• **CONSIGNE**
Reproduisez à l'identique le passage de l'extrait sur les clauses d'« opting out » qui va de « La COPA modifie » à « 11 octobre 2012). », ces deux bornes comprises.

• **EXTRAIT**
————————

La COPA modifie sa jurisprudence sur les clauses d'« opting out »

La COPA vérifiera désormais elle-même si l’introduction d’une clause d’« opting out » porte préjudice aux actionnaires minoritaires. A cet effet, elle examinera comment ces actionnaires ont voté à ce sujet, lors de l’assemblée générale qui a pris la décision. En outre, une clause d’« opting out  » pourrait s’appliquer seulement à une transaction déterminée (décision de la COPA « Advanced Digital Broadcast » du 11 octobre 2012).
Pour comprendre la portée considérable de cette décision, il faut brièvement rappeler l’histoire de la jurisprudence dans ce domaine :

  • Dans les sociétés cotées, l’actionnaire dont la participation vient à dépasser 33 1/3 % des voix doit présenter une OPA sur toutes les actions de la société (art. 33 LBVM). Cependant (spécialité helvétique), une société peut écarter l’application de cette règle en adoptant dans ses statuts une clause d’« opting out » ; cette clause ne doit pas causer un préjudice aux actionnaires (art. 22 LBVM).
  • Dans une décision ESEC du 23 juin 2000, la CFB a décidé (contrairement à l’avis de la COPA) qu’une clause d’« opting out » doit toujours être générale ; en particulier, elle ne doit pas viser seulement une transaction déterminée (clause dite « formellement sélective »).

————————

• **ITEMS FOURNIS**

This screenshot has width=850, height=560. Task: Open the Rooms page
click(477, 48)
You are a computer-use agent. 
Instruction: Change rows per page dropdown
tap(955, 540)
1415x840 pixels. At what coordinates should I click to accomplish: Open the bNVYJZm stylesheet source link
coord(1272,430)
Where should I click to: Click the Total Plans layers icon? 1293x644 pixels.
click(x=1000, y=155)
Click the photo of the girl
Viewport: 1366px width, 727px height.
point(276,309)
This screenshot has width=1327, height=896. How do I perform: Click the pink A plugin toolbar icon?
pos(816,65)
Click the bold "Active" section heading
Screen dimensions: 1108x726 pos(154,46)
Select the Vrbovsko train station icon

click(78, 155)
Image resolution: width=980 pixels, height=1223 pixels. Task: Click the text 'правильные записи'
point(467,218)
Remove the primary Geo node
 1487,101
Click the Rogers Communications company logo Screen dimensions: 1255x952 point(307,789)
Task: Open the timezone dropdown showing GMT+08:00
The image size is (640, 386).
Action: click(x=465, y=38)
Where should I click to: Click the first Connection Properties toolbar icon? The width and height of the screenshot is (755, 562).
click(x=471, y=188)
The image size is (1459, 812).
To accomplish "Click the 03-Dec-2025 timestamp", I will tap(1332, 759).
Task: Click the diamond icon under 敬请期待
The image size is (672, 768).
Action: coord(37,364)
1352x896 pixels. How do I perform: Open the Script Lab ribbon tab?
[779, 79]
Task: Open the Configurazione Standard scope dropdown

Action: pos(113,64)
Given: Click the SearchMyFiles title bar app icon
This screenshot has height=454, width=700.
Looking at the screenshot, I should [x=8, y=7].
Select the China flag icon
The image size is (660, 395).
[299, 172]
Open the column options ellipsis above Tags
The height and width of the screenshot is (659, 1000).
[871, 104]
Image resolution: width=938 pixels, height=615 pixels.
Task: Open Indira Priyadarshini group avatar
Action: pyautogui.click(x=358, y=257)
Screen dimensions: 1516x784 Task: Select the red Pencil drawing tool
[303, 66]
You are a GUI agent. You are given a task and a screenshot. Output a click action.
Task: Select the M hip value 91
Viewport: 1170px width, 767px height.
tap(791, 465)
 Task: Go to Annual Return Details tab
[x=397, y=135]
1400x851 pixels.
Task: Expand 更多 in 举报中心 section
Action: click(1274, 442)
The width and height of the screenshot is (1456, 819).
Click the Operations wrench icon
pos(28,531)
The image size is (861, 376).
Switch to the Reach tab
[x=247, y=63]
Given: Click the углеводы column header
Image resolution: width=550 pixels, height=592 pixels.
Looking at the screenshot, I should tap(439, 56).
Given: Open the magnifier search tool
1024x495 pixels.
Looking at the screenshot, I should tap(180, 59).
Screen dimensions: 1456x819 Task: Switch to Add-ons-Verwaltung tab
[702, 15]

————————

• **RÉPONSE À LA CONSIGNE**
La COPA modifie sa jurisprudence sur les clauses d'« opting out »

La COPA vérifiera désormais elle-même si l’introduction d’une clause d’« opting out » porte préjudice aux actionnaires minoritaires. A cet effet, elle examinera comment ces actionnaires ont voté à ce sujet, lors de l’assemblée générale qui a pris la décision. En outre, une clause d’« opting out  » pourrait s’appliquer seulement à une transaction déterminée (décision de la COPA « Advanced Digital Broadcast » du 11 octobre 2012).